YOUR GOAL:
Use the entries below and reproduce exactly the lines from the one containing "Best CPU cooler" down to the one containing "Alienware AW3926QW review: an", both of them included.
--- SUPPLIED DATA ---
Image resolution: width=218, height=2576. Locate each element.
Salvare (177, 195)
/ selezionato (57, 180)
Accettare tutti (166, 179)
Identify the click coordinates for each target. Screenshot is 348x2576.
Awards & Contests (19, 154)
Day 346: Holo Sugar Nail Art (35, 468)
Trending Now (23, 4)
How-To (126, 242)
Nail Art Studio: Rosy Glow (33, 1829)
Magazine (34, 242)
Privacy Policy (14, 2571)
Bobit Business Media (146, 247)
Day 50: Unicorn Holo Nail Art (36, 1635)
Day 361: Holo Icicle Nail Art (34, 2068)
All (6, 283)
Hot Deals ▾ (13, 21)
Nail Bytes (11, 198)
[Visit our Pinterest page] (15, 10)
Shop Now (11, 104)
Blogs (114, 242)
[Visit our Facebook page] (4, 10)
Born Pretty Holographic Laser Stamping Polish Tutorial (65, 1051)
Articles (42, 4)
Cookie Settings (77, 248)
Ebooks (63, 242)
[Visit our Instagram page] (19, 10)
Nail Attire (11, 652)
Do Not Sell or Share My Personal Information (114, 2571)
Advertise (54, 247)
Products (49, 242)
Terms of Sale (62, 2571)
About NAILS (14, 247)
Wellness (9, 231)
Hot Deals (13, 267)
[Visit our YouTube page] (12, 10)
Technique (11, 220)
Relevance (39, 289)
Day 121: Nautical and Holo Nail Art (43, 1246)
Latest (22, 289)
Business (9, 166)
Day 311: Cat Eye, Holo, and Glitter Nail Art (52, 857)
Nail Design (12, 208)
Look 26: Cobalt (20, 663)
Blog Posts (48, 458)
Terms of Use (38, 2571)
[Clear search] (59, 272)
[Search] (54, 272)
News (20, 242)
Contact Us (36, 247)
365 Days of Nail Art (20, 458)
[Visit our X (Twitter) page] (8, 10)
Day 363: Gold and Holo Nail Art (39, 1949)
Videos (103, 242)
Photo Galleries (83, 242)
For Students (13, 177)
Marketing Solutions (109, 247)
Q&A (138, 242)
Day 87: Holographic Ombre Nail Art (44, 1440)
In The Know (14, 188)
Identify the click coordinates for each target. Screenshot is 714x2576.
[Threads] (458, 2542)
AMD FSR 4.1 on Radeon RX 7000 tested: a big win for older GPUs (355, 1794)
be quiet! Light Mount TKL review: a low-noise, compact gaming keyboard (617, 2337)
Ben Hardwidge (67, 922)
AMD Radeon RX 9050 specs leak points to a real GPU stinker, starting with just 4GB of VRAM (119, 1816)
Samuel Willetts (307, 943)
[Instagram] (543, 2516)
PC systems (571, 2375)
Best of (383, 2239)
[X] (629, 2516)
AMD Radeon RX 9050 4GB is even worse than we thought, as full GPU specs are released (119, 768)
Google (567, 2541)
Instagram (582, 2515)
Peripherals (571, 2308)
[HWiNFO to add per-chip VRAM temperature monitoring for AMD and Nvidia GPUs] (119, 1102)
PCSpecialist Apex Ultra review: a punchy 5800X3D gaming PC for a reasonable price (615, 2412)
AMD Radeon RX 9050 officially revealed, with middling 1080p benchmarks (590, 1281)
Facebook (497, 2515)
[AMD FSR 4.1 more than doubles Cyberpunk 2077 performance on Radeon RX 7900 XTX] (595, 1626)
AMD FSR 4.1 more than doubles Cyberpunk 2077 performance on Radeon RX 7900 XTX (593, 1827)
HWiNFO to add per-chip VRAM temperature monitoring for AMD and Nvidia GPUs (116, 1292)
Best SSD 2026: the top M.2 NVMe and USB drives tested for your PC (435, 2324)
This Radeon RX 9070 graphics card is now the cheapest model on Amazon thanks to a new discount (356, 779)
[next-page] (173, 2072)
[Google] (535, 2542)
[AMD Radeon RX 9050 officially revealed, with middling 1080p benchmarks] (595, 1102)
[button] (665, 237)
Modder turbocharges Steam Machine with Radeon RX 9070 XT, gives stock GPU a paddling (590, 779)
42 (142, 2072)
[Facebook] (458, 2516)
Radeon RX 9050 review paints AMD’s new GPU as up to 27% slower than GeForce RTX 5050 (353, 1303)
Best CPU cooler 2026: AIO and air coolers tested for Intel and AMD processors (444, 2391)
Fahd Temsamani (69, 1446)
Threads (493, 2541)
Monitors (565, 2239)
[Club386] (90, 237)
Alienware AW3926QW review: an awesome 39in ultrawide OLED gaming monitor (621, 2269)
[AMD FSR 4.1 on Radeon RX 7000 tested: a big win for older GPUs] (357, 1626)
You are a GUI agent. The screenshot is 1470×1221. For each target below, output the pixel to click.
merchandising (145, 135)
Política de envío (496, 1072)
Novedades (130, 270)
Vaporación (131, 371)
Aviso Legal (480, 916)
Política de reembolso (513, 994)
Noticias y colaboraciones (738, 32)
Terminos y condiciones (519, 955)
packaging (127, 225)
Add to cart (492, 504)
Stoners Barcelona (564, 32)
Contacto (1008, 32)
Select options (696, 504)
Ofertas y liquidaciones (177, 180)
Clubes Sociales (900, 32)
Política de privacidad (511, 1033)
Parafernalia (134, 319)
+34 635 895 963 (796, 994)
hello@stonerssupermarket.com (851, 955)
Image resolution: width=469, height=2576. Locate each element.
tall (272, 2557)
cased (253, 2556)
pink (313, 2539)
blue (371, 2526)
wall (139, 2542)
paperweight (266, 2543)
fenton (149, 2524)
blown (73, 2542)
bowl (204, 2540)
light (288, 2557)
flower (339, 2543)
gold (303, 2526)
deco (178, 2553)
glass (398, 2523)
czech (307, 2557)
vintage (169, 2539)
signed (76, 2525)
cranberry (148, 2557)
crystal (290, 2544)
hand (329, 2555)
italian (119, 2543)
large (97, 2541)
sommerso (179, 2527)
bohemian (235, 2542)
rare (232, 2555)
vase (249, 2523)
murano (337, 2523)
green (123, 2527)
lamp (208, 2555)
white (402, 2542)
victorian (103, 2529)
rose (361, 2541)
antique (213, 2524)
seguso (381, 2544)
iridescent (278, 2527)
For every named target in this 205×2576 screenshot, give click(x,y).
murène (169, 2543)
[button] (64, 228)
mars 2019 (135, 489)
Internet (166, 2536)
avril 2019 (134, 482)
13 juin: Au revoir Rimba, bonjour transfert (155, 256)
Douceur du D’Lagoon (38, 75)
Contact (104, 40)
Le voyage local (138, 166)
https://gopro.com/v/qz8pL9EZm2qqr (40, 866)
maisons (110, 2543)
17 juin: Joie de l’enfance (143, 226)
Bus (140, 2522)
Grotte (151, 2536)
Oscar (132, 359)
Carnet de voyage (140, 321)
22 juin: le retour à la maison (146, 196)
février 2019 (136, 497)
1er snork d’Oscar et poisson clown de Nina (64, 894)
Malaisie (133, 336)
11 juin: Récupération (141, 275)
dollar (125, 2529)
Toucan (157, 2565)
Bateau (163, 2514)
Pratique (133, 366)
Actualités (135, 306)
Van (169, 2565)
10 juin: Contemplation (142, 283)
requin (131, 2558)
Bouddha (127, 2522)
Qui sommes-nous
---
SOLUTION FOR THIS PROBLEM:
Best CPU cooler 2026: AIO and air coolers tested for Intel and AMD processors (444, 2391)
Fahd Temsamani (69, 1446)
Threads (493, 2541)
Monitors (565, 2239)
[Club386] (90, 237)
Alienware AW3926QW review: an awesome 39in ultrawide OLED gaming monitor (621, 2269)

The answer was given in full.